The Union health ministry has launched a postgraduate programme for nurses titled ‘Nurse Practitioner in Critical Care’ which will prepare registered BSc nurses for advanced practice roles as clinical experts, managers, educators and consultants leading to MSc degree in Critical Care. The ministry has now issued the draft curriculum for the course.
After the completion of the course, the ‘Nurse Practitioners’ (NPs) will be able to provide cost effective, competent, safe and quality driven specialized nursing care to patients in a variety of settings in tertiary care centres.

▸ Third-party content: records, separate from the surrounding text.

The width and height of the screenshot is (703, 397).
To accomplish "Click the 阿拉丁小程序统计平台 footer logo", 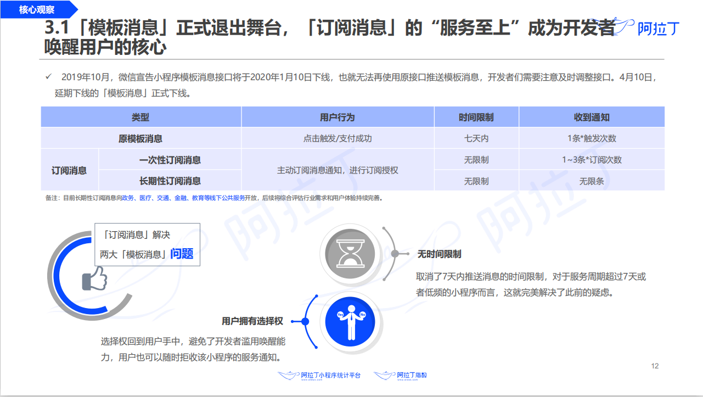I will click(319, 376).
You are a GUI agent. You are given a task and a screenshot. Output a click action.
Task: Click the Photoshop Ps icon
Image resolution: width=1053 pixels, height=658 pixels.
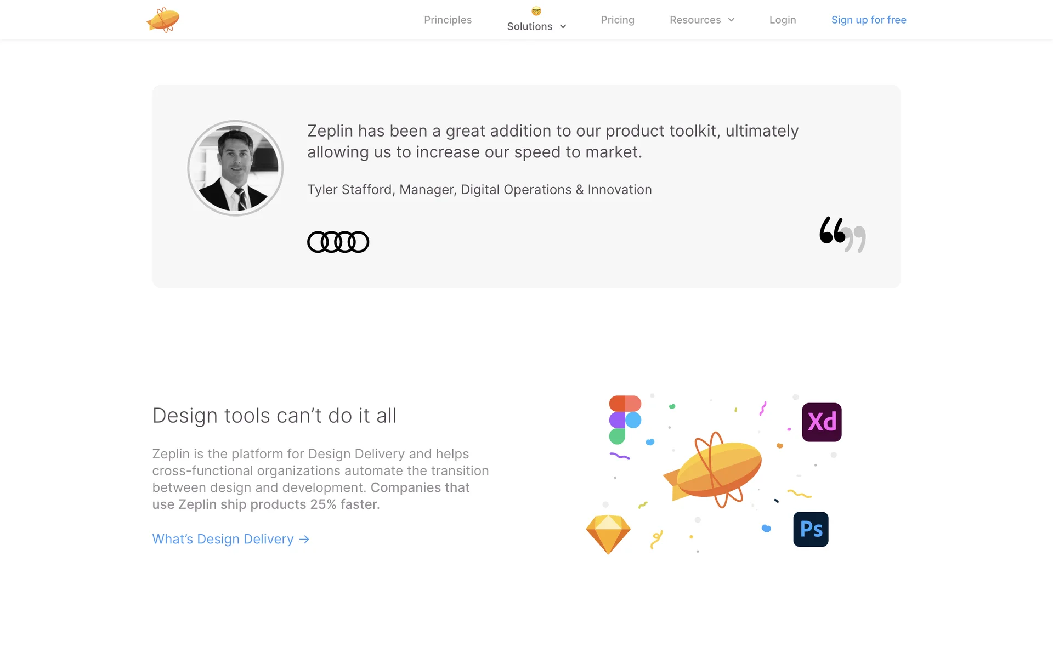811,529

The NP programme is a nursing residency programme with a main focus on competency based training. The duration is of two years with the curriculum consisting of theory that includes core courses, advanced practice courses and clinical courses besides clinical practicum which is a major component.

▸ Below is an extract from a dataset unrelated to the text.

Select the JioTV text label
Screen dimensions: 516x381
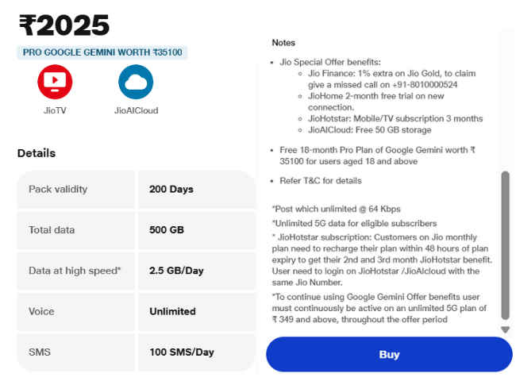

The special feature of this programme is that it is a clinical residency programme emphasizing a strong clinical component with 20 per cent of theoretical instruction including skill lab and 80 per cent of clinical experience. Competency based training is the major approach and NP education is based on competencies adapted from International Council of Nurses (ICN, 2005), and NONPF competencies (2012).
The programme is intended to prepare registered BSc nurses to provide advanced nursing care to adults who are critically ill. The nursing care is focused on stabilising patients’ condition, minimising acute complications and maximising restoration of health. These NPs are required to practice in tertiary care centers. The programme consists of various courses of study that are based on strong scientific foundations including evidenced based practice and the management of complex health systems. These are built upon the bachelor’s programme in nursing.
When authorised by the nursing regulatory council/s, state or national laws, they may prescribe drugs, medical equipment and therapies. The NPs in CC when exercising prescriptive authority or drug administration as per institutional protocols, they are accountable for the competency in patient selection/admission into ICU and discharge; problem identification through appropriate assessment; selection/administration of medication or devices or therapies; patients’ education for use of therapeutics; knowledge of interactions of therapeutics, if any; evaluation of outcomes; and recognition and management of complications and untoward reactions.
The health ministry’s initiative in this regard is significant as in India, reshaping health systems in all dimensions of health have been recognised as an important need in the National Health Policy, 2015. It emphasises human resource development in the areas of education and training alongside regulation and legislation. The government recognises significant expansion in tertiary care services both in public and private health sectors. In building their capacity, it is highly significant that the healthcare professionals require advanced educational preparation in specialty and super-specialty services.
To support specialized and super-specialized healthcare services, specialist nurses with advanced preparation are essential.
On completion of the programme, the NP will be able to assume responsibility and accountability to provide competent care to critically ill patients and appropriate family care in tertiary care centres; demonstrate clinical competence/expertise in providing critical care which includes diagnostic reasoning, complex monitoring and therapies; apply theoretical, patho-physiological and pharmacological principles and evidence base in implementing therapies/interventions in critical care; identify the critical conditions and carry out interventions to stabilise and restore patient’s health and minimise or manage complications; and collaborate with other health care professionals in the critical care team, across the continuum of critical care.